When Ronald Reagan took the oath of office just over 30 years ago, there were two world conditions that every analyst had come to believe had become permanent. Those were economic stagflation and the Cold War.

The Misery Index for 1981, a phrase used by Reagan in the 1980 campaign, was the unemployment rate added to the inflation rate. It was a staggering 17.92 percent. The year before, the last of President Jimmy Carter, it was even higher: 20.76. Most economists believed that the United States was in for a more or less permanent period of anemic economic growth, high unemployment, and robust inflation.

By 1984, though, despite a severe recession that took place in 1982 and the first part in 1983, the so-called misery index had plunged to 11.81 and would achieve a low in 1986 of 8.91. While the Fed led by Paul Volker had wrung inflation out of the American economy by raising interest rates, Reagan’s across-the-board tax cuts had set the stage for renewed economic growth. While there would be recessions, after Reagan, 1970s style stagflation would never return.

The Cold War was thought to be a permanent condition of humankind, with the United States and the Soviet Union locked in a balance of terror that could be broken at any moment by the some accident or miscalculation that would bring the end of human civilization and perhaps the end of humankind itself. Such had been the lot of the world since the 1950s. Very few thought that anything could be done to change this state of affairs.

Reagan, on the other hand, believed that wars, even Cold ones, had eventually winners and losers. Peter Schweizer, in his book “Victory”, described the multifaceted strategy that Reagan employed to collapse the Soviet Empire.

These included support, both overt and covert, for freedom movements with the Soviet Bloc, such as the Solidarity labor movement in Poland, as well as Contra rebel in Nicaragua and Mujahidin in Soviet occupied Afghanistan. Reagan also fostered an unprecedented military buildup in peace time, which included the Strategic Defense Initiative to research ways to build a defense against nuclear weapons. There was even an economic component, part of which consisted of pressuring the oil sheiks to keep the price of oil low, which had the double effect of boosting the American economy and tamping down on Soviet hard currency earnings.

The pressure Reagan exerted persuaded Soviet leader Mikhail Gorbachev that the Soviet economic system needed reforming and that at the same time some kind of accommodation needed to be had with the West. But one cannot reform a system that is inherently dysfunctional, sustained as it was solely by terror and force.

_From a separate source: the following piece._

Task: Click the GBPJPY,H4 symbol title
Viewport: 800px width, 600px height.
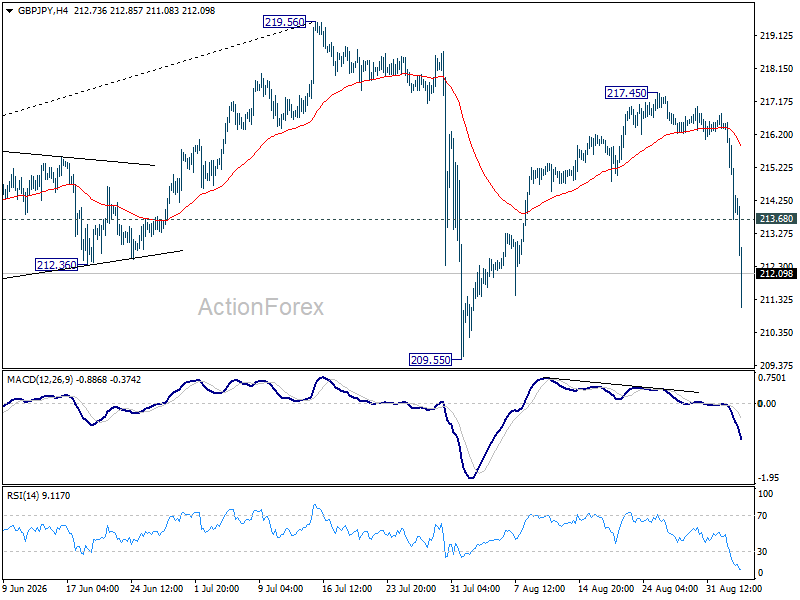Action: click(43, 10)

With a year of Reagan leaving office, the Berlin Wall fell. The captive nations of Eastern Europe became free one by one in a strange but wonderful reverse domino effect. Eventually the hammer and sickle was lowered for the last time and the Soviet Union itself broke apart into separate countries.

In the meantime arms control treaties forced by Reagan not only limited, but greatly reduced the number of nuclear weapons possessed by each side. Also, little known by most, the missiles were retargeted away from cities and military installations on both sides. The world was no longer on a hair trigger to oblivion.

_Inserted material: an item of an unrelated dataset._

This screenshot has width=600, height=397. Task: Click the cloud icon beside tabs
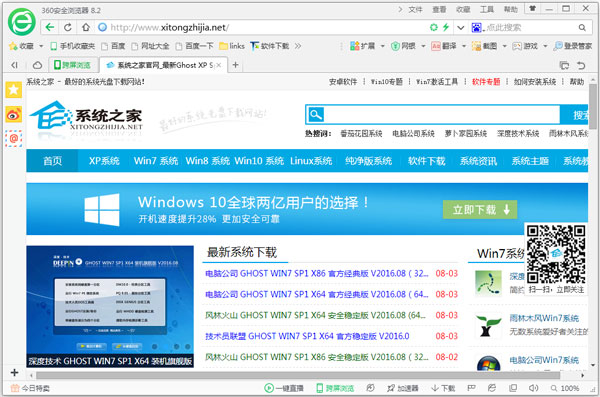[37, 65]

We are thus living in the world Reagan made. It can certainly be undone, through the unwise policies of a President who believes in socialism at home and appeasement abroad. But forever after, Ronald Reagan showed us how it is done. Small government at home. Loyalty to ones friends and resolution toward out enemies abroad. Any American President who forgets those principles does so as his and his country’s peril.

Happy birthday, Mr. President. Our debt to you is beyond calculation.